Она заткнула слив резиновой пробкой, пустила воду и стала ждать, постоянно роняя голову на грудь.
«Надо бы осторожней, а то засну прямо в ванне».
Из соседней комнаты долетало пение: сначала то поднимался, то опускался один голос, потом ему вторили остальные. Снова один… снова несколько.
«Заклинания».
Что-то в глубине ее души откликнулось на ритм нежной скорбной мелодии. Николь понимала, что сердцем — даже кровью — знает эти ноты и эти слова.
«Каоры жили в католической Франции. Неужели я, как Холли, умею погружаться в такое далекое прошлое?»

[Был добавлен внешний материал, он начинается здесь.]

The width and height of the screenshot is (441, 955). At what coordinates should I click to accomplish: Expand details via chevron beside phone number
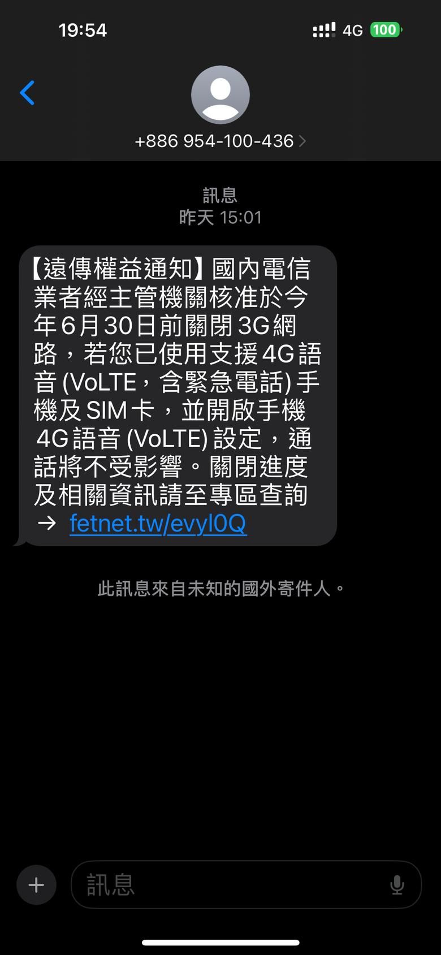coord(302,141)
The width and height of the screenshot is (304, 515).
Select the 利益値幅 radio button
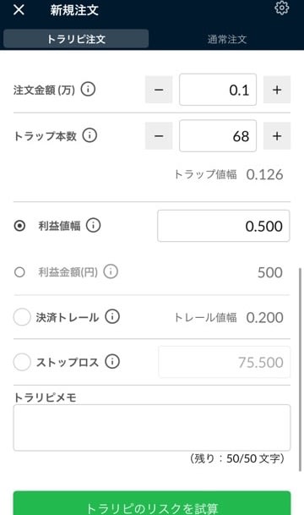pos(19,226)
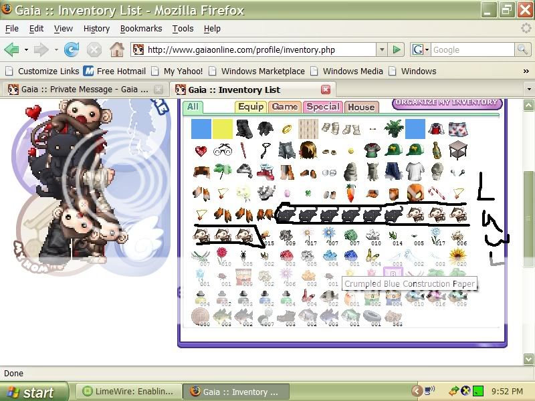This screenshot has width=535, height=401.
Task: Pick the carrot item in inventory
Action: coord(350,194)
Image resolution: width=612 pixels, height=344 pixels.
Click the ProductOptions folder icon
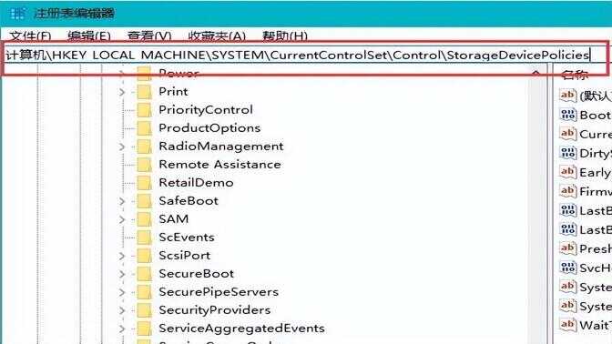[144, 128]
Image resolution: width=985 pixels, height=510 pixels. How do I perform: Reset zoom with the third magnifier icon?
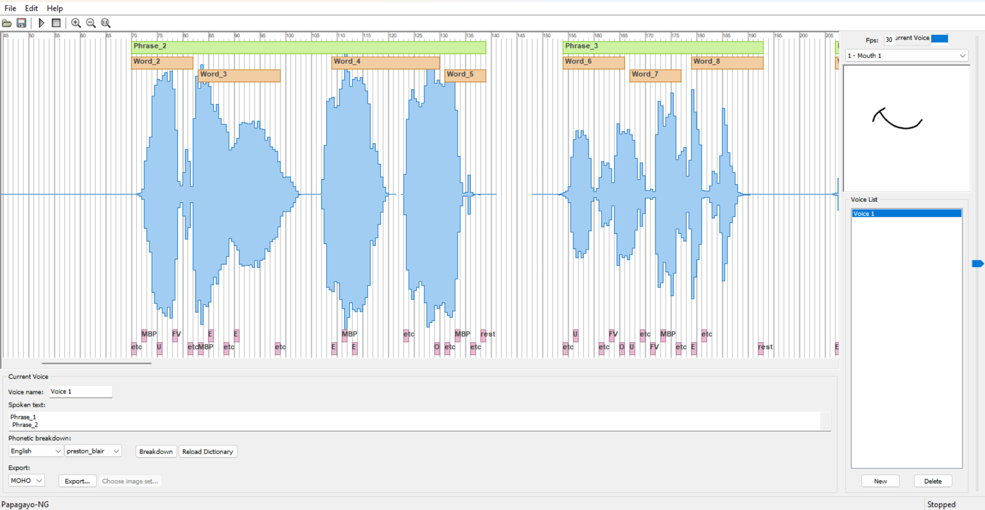pos(106,23)
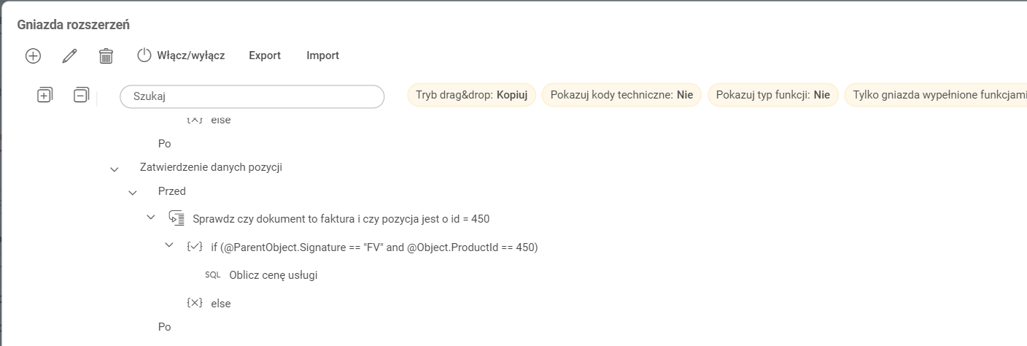
Task: Select the Oblicz cenę usługi function
Action: click(x=273, y=275)
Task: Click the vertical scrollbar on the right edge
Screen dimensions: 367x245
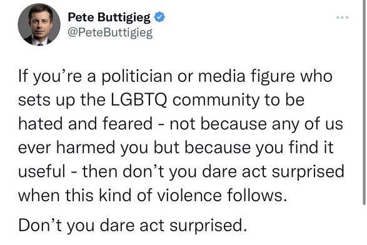Action: 364,103
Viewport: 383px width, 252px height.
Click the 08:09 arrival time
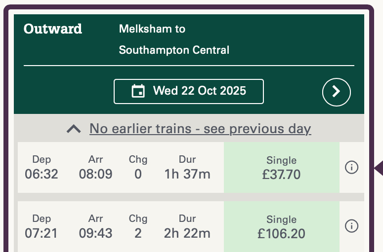[95, 174]
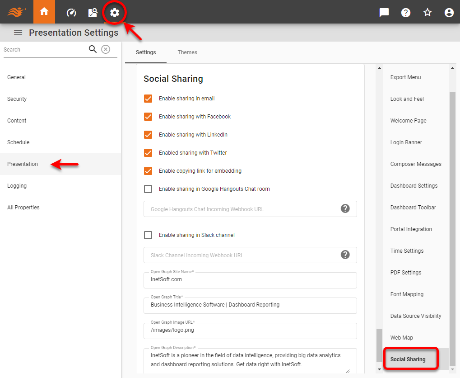The width and height of the screenshot is (460, 378).
Task: Click the favorites star icon
Action: point(427,12)
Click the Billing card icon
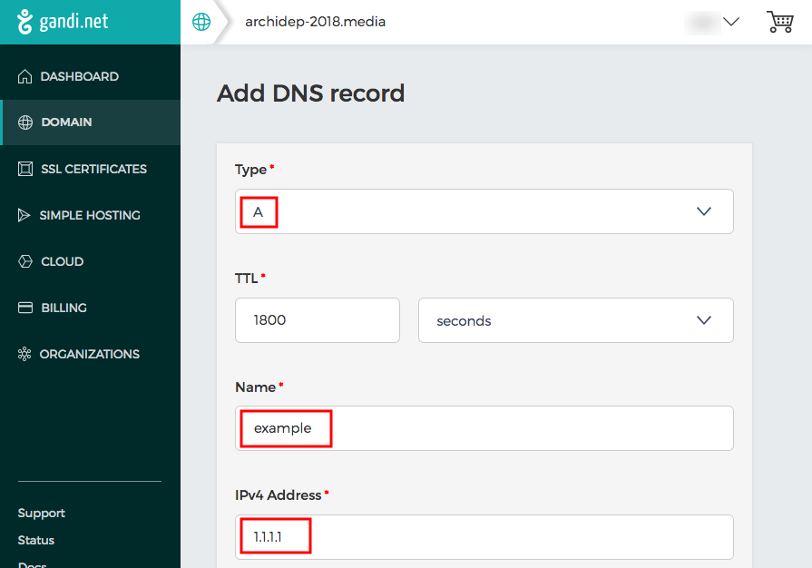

С этими мыслями она стянула с себя грязную одежду, осторожно ступила в ванну и негромко застонала, чувствуя, как теплая вода уносит боль из напряженных мышц. Уже нельзя было точно припомнить, когда в последний раз ее измученное тело по-настоящему расслаблялось.
Николь лежала, закрыв глаза, слушала пение и вспоминала те счастливые дни, когда мама была жива: недавно открыв для себя магию, по вечерам они вдвоем стали благословлять домочадцев. Девушка мечтала, что роман матери с Майклом, наконец закончится, а между родителями с ее помощью снова вспыхнут чувства.
«…и я смогу исправить Илая. Я так его любила».
По щекам потекли слезы. Николь впервые за долгое время дала волю чувствам и окунулась в свое горе: мамы больше не было.
«Мне так не хватает Аманды. И Холли. И кошки. Ох, как я тоскую по моей Гекате».